» **DOCUMENT EXTRACT**:
--*--

Announcement

Collapse
No announcement yet.
X
  • Filter
  • Time
  • Show
Clear All
new posts

  • Mixed logit coefficient interpretation

    Hi,

    I am running a multi-level logistic regression with three levels and have some questions about interpreting and comparing coefficients.

    First, I am trying to interpret the odds ratios and marginal effects of my main predictor variable, which is the logged percent of mobile coverage in a locality (original distribution of percentages highly skewed). Would I interpret the marginal effect, which is 0.0129, as "a 1% increase in coverage is associated with a 0.1% increase in probability of y"? Further, I am interested in interpreting the effect of an interaction term with this variable and another percentage term that is not logged.

    Second, can the normal "Test" command be used with mixed logit to compare the significance of coefficient estimates?

    Thank you.

  • #2
    Your description of what you want is, to me, very confusing. I think it would be better if you showed the regression command you ran, the output of that regression, the -margins- command you used after that, and the output from -margins-. Then indicate which particular outputs you want help interpreting.

    As for your second question, it is meaningless to compare the significance of coefficient estimates. The difference between statistically significant and not statistically significant is not, itself, statistically significant, and there is no sensible test for comparing different p-values. What you can do, and perhaps this is what you meant, is you can test the difference between different coefficients in a model for statistical significance. If that is what you want, the -test- command works just as well after multilevel models as it does after single level models.

    Comment


    • #3
      Dear Clyde,

      I apologize for the ambiguity. Here is the code I ran:

      Code:
      eststo:melogit fooddummy gender hhsize secondary i.empstatus  lncoverage lnriots riotscoverage lnpop ln_ttime nlights_mean2013 harvarea ||country: ||gid:, covariance(unstructured)

--*--

» **DATA SECTION**:
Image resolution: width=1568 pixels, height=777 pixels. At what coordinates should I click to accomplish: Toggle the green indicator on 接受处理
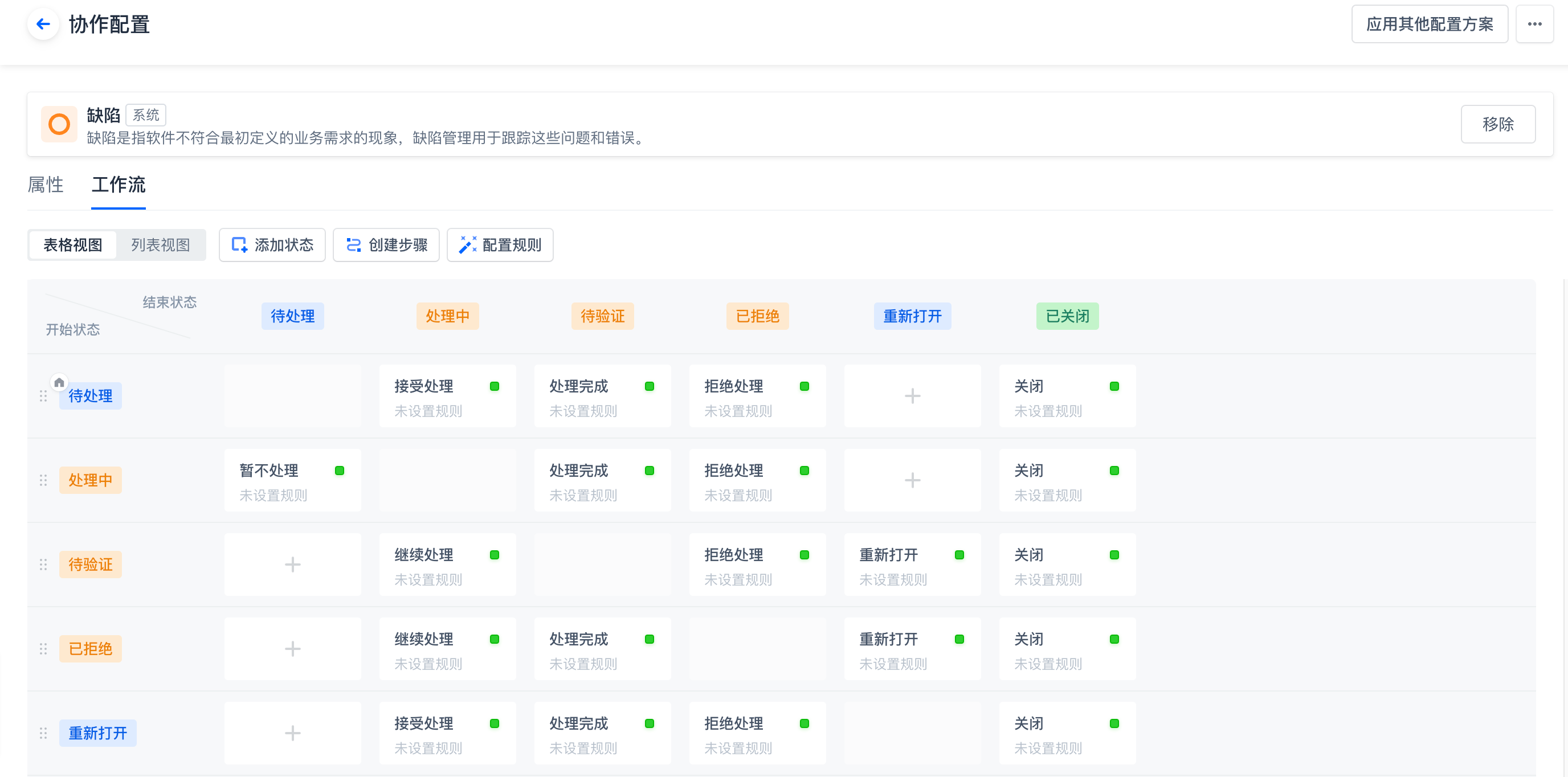(x=495, y=386)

--*--

» **ACTIONS TO TAKE**:
#1 Transcribe the stretch from "I am running" through "of coefficient estimates?" in the forum thread on mixed logit coefficients.
#2 In the forum thread on mixed logit coefficients, what value does the original poster give for the marginal effect of the main predictor variable?
The lines play no part in what you are asked to do.

» **ANSWERS TO THE EXERCISE**:
#1
I am running a multi-level logistic regression with three levels and have some questions about interpreting and comparing coefficients.

    First, I am trying to interpret the odds ratios and marginal effects of my main predictor variable, which is the logged percent of mobile coverage in a locality (original distribution of percentages highly skewed). Would I interpret the marginal effect, which is 0.0129, as "a 1% increase in coverage is associated with a 0.1% increase in probability of y"? Further, I am interested in interpreting the effect of an interaction term with this variable and another percentage term that is not logged.

    Second, can the normal "Test" command be used with mixed logit to compare the significance of coefficient estimates?

#2 The marginal effect is 0.0129.